A very common disorder, normally seen in the elderly from the age of 55 onwards, cervical spondylitis today is increasingly frequent in the younger age group from 35 to 45 years of age. There are several reasons for this. Before coming to the pathophysiology, let us understand the developmental concepts.
This is basically a mechanical disorder.
Very stiff muscles in the cervical region can, over the years, cause a kinking of the cervical spine to the front.
Bad posture and lack of exercise to the cervical region are the key factors which are responsible in a majority of the patients.
Lying in bed with several pillows propping up the neck into an unnatural position can affect the alignment of the cervical column, causing a forward inclination.
Reclining on sofas with the spine hunched and the neck pushed forward is bad for cervical alignment.
Hunching over the computer for many hours, occupational hazards such as those of a writer, an illustrator or a painter, all cause the spine to be bent forward all the time.
Positioning the body to the same side during sleep, with the shoulder muscles and the neck compressed, also develops faulty alignment in the cervical spine.

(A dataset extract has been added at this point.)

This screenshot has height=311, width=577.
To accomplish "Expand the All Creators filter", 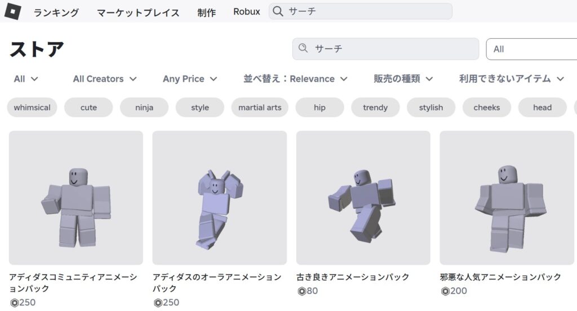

In due course the spine is bent, the front surface of the bones and disc are excessively pressurised and damage occurs.
The so-called executive chairs are ill-designed and push the neck out of alignment. No chair should reach over the head. The level should be up to the shoulder blades so that the chest can stretch over the edge keeping the body upright.
In India, railway porters carry heavy loads on their heads but they do not suffer from cervical pain (as one would expect) from the heavy load they carry every day. Only in the group of people who never exercise their bodies does this occur most frequently.